Deploy a Pod that runs a client application and ziti-tunnel as a sidecar container. For this demonstration, the client application is curl. Our Pod runs curl in a loop so we can see content from our Ziti service in the Pod's logs.

Save the following yaml to a file named tunnel-sidecar-demo.yaml

apiVersion: v1
kind: PersistentVolumeClaim
metadata:
name: tunnel-sidecar-pv-claim
spec:
accessModes:
- ReadWriteOnce
resources:
requests:
storage: 100Mi
---
apiVersion: apps/v1
kind: Deployment
metadata:
name: ziti-tunnel-sidecar-demo
spec:
replicas: 1
selector:
matchLabels:
app: ziti-tunnel-sidecar-demo
strategy:
type: Recreate
template:
metadata:
labels:
app: ziti-tunnel-sidecar-demo
spec:
containers:
- image: centos
name: testclient
command: ["sh","-c","while true; set -x; do curl -sSLf eth0.ziti.cli 2>&1; set +x; sleep 5; done"]
- image: netfoundry/ziti-tunnel:latest
name: ziti-tunnel
env:
- name: NF_REG_NAME
value: tunnel-sidecar
volumeMounts:
- name: tunnel-sidecar-jwt
mountPath: "/var/run/secrets/kubernetes.io/enrollment-token"
readOnly: true
- name: ziti-tunnel-persistent-storage
mountPath: /netfoundry
securityContext:
capabilities:
add:
- NET_ADMIN
dnsPolicy: "None"
dnsConfig:
nameservers:
- 127.0.0.1
- 8.8.8.8
restartPolicy: Always
volumes:
- name: ziti-tunnel-persistent-storage
persistentVolumeClaim:
claimName: tunnel-sidecar-pv-claim
- name: tunnel-sidecar-jwt
secret:
secretName: tunnel-sidecar.jwt

You'll notice that the ziti-tunnel sidecar container has a few requirements:

  1. The name of the identity that is assumed by ziti-tunnel must be passed into the container with the NF_REG_NAME environment variable.
  2. The secret that we created above for the enrollment token must be mounted into the container at "/var/run/secrets/netfoundry.io/enrollment-token".
  3. A persistent volume must be mounted at "/netfoundry". This volume is used to save the json file that is created when the one-time enrollment token is used.

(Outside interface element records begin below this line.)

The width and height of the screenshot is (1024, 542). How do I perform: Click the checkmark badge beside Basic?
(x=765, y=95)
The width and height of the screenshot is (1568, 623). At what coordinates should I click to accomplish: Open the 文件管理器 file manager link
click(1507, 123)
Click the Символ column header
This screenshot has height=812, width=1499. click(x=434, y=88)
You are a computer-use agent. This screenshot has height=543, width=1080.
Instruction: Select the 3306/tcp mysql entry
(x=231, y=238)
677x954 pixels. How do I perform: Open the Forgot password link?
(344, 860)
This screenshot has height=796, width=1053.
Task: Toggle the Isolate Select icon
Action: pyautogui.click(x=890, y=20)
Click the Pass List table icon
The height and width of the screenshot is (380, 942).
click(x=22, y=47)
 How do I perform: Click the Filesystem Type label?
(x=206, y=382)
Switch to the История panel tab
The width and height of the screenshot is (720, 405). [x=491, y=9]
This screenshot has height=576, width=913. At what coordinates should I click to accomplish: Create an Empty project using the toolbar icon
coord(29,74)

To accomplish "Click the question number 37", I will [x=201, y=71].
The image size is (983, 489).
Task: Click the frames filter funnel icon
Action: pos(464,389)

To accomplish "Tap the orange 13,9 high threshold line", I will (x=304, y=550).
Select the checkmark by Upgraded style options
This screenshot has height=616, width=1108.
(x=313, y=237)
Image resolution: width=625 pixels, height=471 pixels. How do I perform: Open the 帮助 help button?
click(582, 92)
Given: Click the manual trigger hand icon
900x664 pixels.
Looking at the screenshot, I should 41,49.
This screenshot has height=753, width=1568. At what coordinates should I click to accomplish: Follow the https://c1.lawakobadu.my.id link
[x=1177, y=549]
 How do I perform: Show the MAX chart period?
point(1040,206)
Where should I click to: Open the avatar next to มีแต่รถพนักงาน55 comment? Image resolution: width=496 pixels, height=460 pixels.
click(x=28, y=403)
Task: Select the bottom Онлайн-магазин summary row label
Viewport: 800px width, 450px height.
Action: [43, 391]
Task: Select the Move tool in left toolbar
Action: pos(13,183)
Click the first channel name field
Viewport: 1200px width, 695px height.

If this volume is not persistent, you will need to provide a new enrollment token each time the Pod is restarted!

Once the yaml is saved, we can deploy the Pod with kubectl

$ kubectl apply -f ./tunnel-sidecar-demo.yaml
persistentvolumeclaim/tunnel-sidecar-pv-claim created
deployment.apps/ziti-tunnel-sidecar-demo created

Test the Service

First we need to get the name of the Pod that Kubernetes deployed for us:

$ kubectl get pods
ziti-tunnel-sidecar-demo-749c476989-6wpfn 1/1 Running 0 42s

Then we can tail the logs for the "testclient" container:

$ kubectl logs -f ziti-tunnel-sidecar-demo-749c476989-6wpfn --container testclient
54.67.121.213
54.67.121.213
54.67.121.213

Notice that the curl client is using the DNS name that we provided in the Ziti service definition to make the request.